PayPal Restores Seafile's Account after File-Monitoring Row - TimWolla
http://fortune.com/2016/06/22/paypal-seafile-monitoring/
======
mtgx
Sure, an apology - because the negative PR is starting to hurt Paypal.

But how many other tens or hundreds of other companies experience the same
kind of censorship from Paypal, but never get to cause the same level of
outrage for Paypal to "apologize"?

------
binarymax
The page does not translate very well, but is PayPal admitting fault here?
Does this open them up to litigation from Seafile?

------
pjc50
Remember, customer outrage (sometimes) works!

------
JoshGlazebrook
Paypal only apologizes when they can't get away with being themselves quietly.

------
Argorak
So, they apologize. I'm sure the damage inflicted is noticable, will PayPal
cover that?

And this is the problem of the modern service industry: they never stand in
for damages, even if the damage is inflicted through a wilful decision.
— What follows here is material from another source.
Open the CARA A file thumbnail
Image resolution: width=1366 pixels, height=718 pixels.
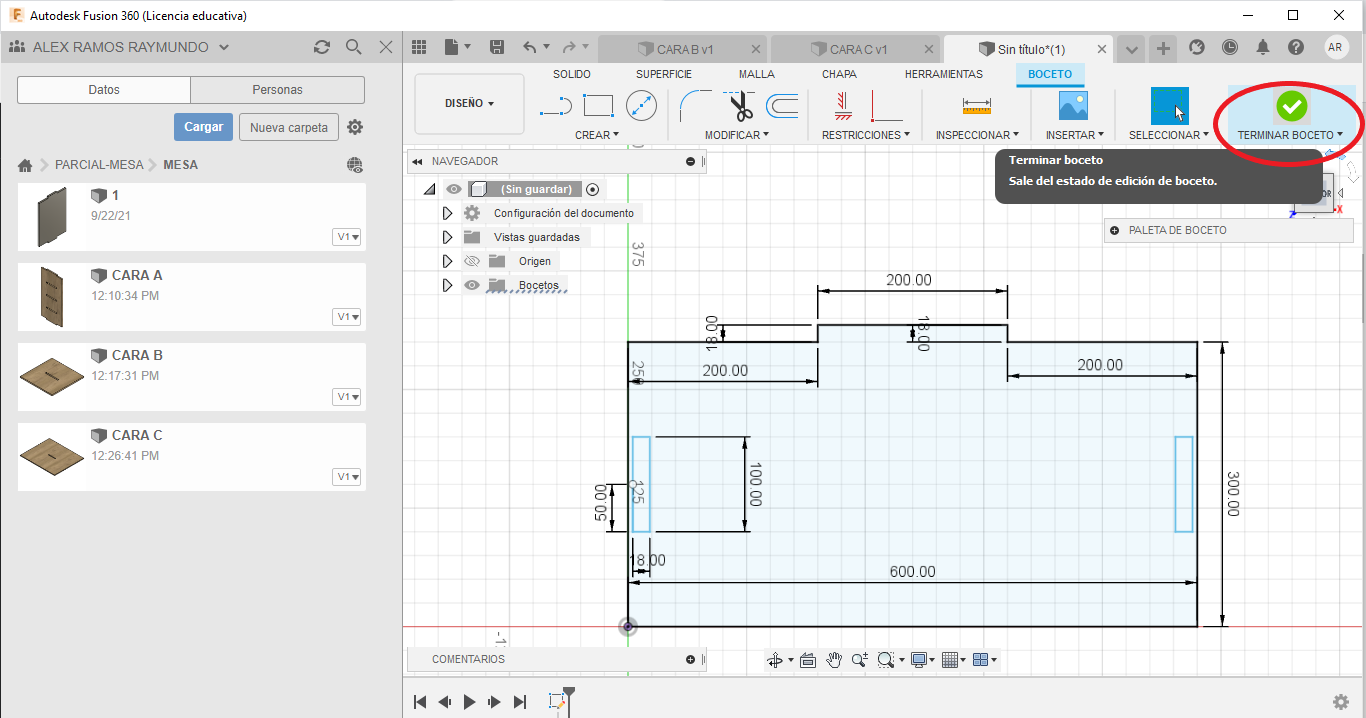pyautogui.click(x=52, y=295)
As a
client, you are at their whim.

------
cheriot
I've been hoping they would become a better partner as an independent company.
Maybe this is the first sign.

------
cprayingmantis
After working with a non-profit who had transactions frozen because they
mentioned Cuba in a comment field I have stopped using Paypal on all future
projects. It's easy to implement for non profits but it's just not worth it to
these people to have to worry about the hassle of actually getting their
money.

------
ryan-c
This appears to contains comments from a previous post that linked to google
translate, but I don't see a comment from dang mentioning a change/merge. Too
early in the morning?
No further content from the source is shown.